Na China Antiga, os hunos resolvem iniciar uma
invasão transpondo a Muralha da China, obrigando as forças militares do império
a requisitar seus reservistas: Ou seja, um alistamento voluntário de cada
família. Mas, a família Fa dispõe de um único homem: o pai de Mulan, já em
idade avançada. A fim de poupar seu pai, a determinada jovem resolve cortar os
cabelos, trajar sua armadura, e fazer-se passar por homem para as tropas nas
quais servirá. Esta é a história deste singular longa-metragem animado dos
Estúdios Disney, inspirado em um fato real, contado num antigo poema chinês.
Ao seu jeito, e com admirável desenvoltura da
parte de seu roteiro, pode-se ver que a produção encontra uma forma de moldar
Mulan àquela galeria clássica de notáveis personagens femininas, que vão desde
Branca de Neve até as atuais Ana e Elsa de “Frozen”.

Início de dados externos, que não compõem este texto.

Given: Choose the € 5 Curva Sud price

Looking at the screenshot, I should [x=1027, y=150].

Devido ao fato de uma animação levar muito
tempo para ser produzida, pode-se perceber, no corpo de sua narrativa, as
mudanças decorridas nos Estúdios Disney naqueles anos (meados de 1998), época
em que, diga-se, ainda se tentava fazer animação tradicional quando a animação
digital ganhava cada vez mais terreno.
No início de sua execução, “Mulan” tinha todos
os elementos de um conto de fadas da Disney: Uma personagem voluntariosa, no
limite exato entre a vontade de agradar à família e uma disposição à
independência e ao pensamento próprio; uma história de perseverança com final
feliz e até um pouco de romance, valorizada pelo fato de ser real. Tudo isso,
renderia uma animação nos moldes tradicionais do estúdio, como canções (e elas,
de fato, está lá), bichinhos engraçados (o pequeno dragão Mushu, na voz de
Eddie Murphy, é uma sacada de gênio) e tudo o mais.

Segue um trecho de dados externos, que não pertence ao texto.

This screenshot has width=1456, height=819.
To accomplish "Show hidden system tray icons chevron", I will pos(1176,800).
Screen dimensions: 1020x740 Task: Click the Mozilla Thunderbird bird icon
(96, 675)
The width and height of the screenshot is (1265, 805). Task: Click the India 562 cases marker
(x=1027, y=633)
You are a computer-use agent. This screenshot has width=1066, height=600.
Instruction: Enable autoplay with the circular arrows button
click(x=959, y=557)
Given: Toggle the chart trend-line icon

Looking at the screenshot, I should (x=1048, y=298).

Em algum momento, contudo, as coisas mudaram, e
os Estúdios Disney perceberam que a sua velha fórmula, aplicada há décadas (e
que havia sofrido algumas espertas reinvenções no filmes dos anos 1980, com “A
Pequena Sereia”), não funcionaria mais. As crianças, incluindo as meninas, não
queriam mais contos de fadas, e os trabalhos do estúdio de então passavam em
brancas nuvens, como os nada memoráveis "Pocahontas", e "O
Corcunda de Notre Dame". As crianças queriam emoções mais palpáveis, mais
reais. É por isso que, a partir de sua segunda metade, sente-se uma
transformação em “Mulan”: As músicas que conduziam a narrativa (e que assim
faziam em todos os desenhos da Disney) simplesmente somem, as tiradas de Eddie
Murphy ganham liberdade para serem mais afiadas e a trama revela os contornos
trágicos oriundos da guerra que, afinal de contas, era o tema da história,
contando inclusive com um vilão (Shan-Yu, o brutal líder dos hunos) que é
provavelmente o vilão mais cruel e amedrontador a aparecer em um desenho da Disney.

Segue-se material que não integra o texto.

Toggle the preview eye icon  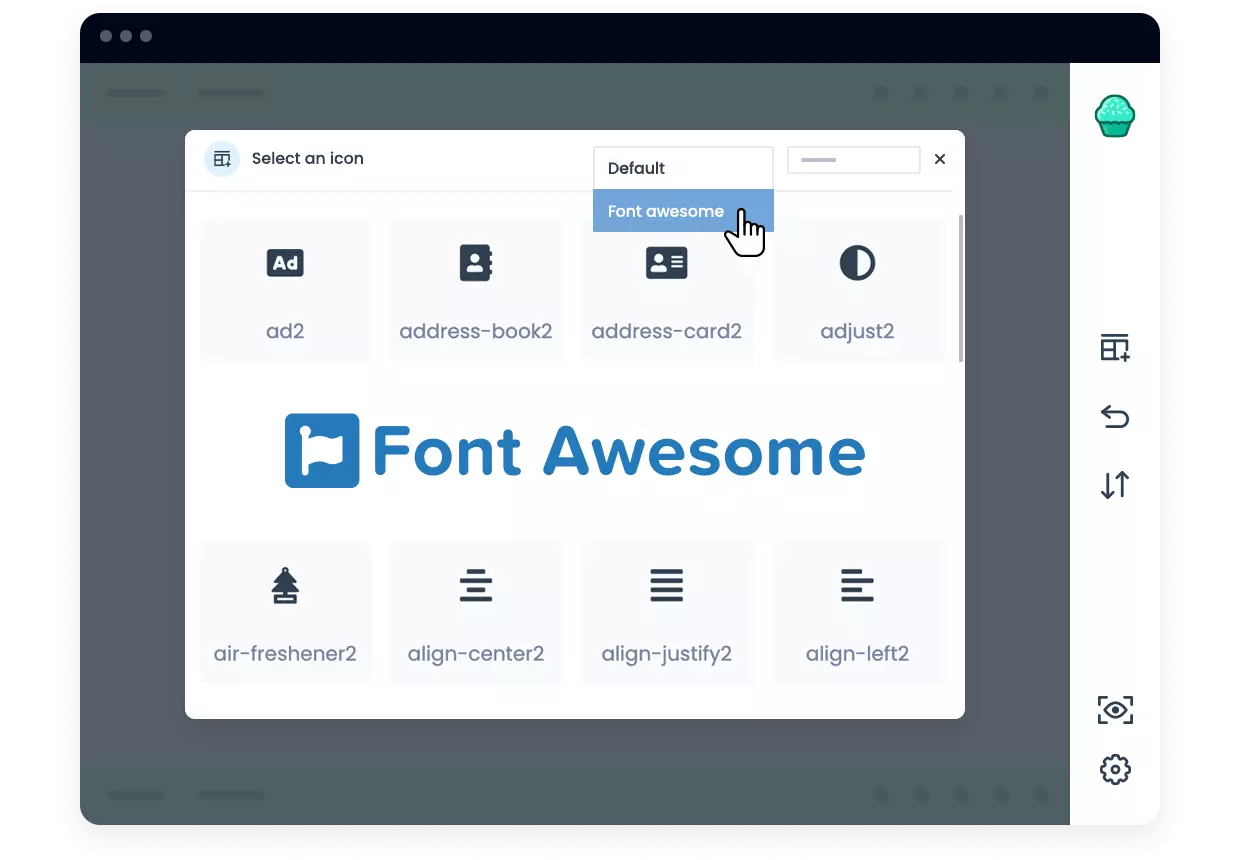[x=1114, y=710]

O lado bom é que “Mulan” só
cresce, tornando-se mais artístico e menos comercial. Ele provavelmente seria
uma animação brilhante de qualquer maneira, mas ao beneficiar-se de uma
política interna, na qual o estúdio mudou suas diretrizes e deixou de lado tudo
o que tinha de conservador, tradicional e batido, o filme adquiriu vida própria
e personalidade. Uma animação espetacular como o estúdio de Mickey Mouse não
entregava ao público desde "O Rei Leão".